Крах Советского Союза и госсоциализма-госкапитализма еще не одно десятилетие будет вызывать научный интерес — ведь извне, на взгляд профана, СССР казался монолитом. Однако на самом деле возможности мобилизационной модели были исчерпаны еще при Хрущеве. В эпоху разрядки СССР втянулся в мировую торговлю, но при этом его промышленные товары были конкурентоспособны лишь в рамках мировой советской зоны влияния (и то, за них часто платили лишь демагогической политической лояльностью) да на территории СЭВ. Конкурентоспособными эти товары были почти принудительно.
Так страна великого социалистического эксперимента превратилась в сырьевой придаток Запада и собственных промышленно развитых сателлитов. Югославия и Венгрия смотрели на Запад, а для советских граждан были чем-то вроде рая на Земле. Именно в силу нечеловеческого напряжения сил советского противника его крах был столь эпическим, а победа «западного образа жизни» (и, добавлю, мышления) столь всеобъемлющей.
Однако, результаты этой победы оказались неоднозначны и противоречивы.
К примеру, мерцающая — то усиливающаяся, то утихающая — однополярность США, захват и развитие западным капиталом огромных рынков привели к доселе невиданному по темпу распространению технологий общения.
В свою очередь, дерегуляция внешней торговли создала возможности мгновенного обмена услугами и сверхбыстрого обмена товарами, появления мирового финансового рынка. А там, где появляется рынок, появляется общество (кстати, все вполне по Марксу, разве нет?).
Тот же Жак Аттали (первый глава ЕБРР) и его последователи вроде российского Михаила Делягина немало написали о «новых кочевниках». Но это лишь самая верхушка, заметная и публичная, глобального рынка и глобальной элиты.
До расцвета социальных сетей и осознания их значения в политических процессах по всей планете глобальное общество было не так заметно. Пока, возможно, оно еще не так консолидировано, чтобы считать его целостным институтом. Тем не менее, оно гораздо более едино — как носители либеральных ценностей — нежели рабочий класс, остающийся разделенным национальными границами, и соответственно, шагающий в прошлое, поскольку перманентный кризис перепроизводства в традиционных промышленных отраслях лишает этот класс выбора.

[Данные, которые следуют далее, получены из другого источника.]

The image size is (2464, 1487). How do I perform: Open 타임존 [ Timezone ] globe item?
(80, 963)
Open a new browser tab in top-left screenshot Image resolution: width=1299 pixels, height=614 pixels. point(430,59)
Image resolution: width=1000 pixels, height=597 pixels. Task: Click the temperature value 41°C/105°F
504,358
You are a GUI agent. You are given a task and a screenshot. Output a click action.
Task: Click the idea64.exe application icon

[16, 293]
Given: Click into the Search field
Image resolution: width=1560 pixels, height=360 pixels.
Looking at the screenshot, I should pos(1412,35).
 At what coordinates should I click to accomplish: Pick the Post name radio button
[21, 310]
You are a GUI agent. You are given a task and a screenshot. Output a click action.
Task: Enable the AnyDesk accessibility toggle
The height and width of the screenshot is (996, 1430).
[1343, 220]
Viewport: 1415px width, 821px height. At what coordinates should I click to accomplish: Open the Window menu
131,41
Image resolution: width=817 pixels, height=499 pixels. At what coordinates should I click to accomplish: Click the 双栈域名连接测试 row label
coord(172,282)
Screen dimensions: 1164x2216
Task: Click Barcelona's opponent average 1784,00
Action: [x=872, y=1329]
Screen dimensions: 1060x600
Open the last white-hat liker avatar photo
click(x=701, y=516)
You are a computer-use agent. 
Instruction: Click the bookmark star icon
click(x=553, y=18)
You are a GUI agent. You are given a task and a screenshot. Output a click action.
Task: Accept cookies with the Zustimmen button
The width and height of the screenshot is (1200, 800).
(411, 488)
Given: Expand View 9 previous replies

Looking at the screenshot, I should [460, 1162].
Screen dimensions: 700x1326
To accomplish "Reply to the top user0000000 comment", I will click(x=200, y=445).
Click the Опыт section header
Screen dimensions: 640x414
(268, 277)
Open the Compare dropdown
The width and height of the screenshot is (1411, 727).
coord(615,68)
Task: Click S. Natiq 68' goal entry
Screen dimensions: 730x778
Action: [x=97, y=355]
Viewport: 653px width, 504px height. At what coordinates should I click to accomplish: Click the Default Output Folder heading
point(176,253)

И подтачивает потенциал влияния этой группы на политический процесс.
Глобальное общество, состоящее из единиц генерации и потребления (а это одни и те же люди) инноваций и развлечений (а это нередко одно и то же) — нарождающийся класс-гегемон. Фантастически точно зарю новой классовой гегемонии в 2014 году предсказал гениальный Айзек Азимов. Как, впрочем и многое другое — почти в точности.
А ошибся Маркс с классом-гегемоном в силу своей исторической ограниченности. Но и он мечтал о пролетарии, освобожденном от физического труда. Кто же тогда является врагом глобального общества — анархического, гедонистического и сытого?
Архаика.
Во всех ее проявлениях — бюрократические структуры, скелеты национальных государств, традиционные транснациональные корпорации и транснациональные сети религиозных мракобесов, иногда захватывающие целые государственные платформы. Эта война — не на один год, и не на десять. Марксисты назвали бы наше время эпохой обострения классовой борьбы, подчас обретающей причудливые формы средневековой реконструкции. Но времена перелома — всегда времена карнавала, поскольку маскарад дарит чувство внутренней свободы.
А свобода — непонятна и опасна для врагов глобального общества.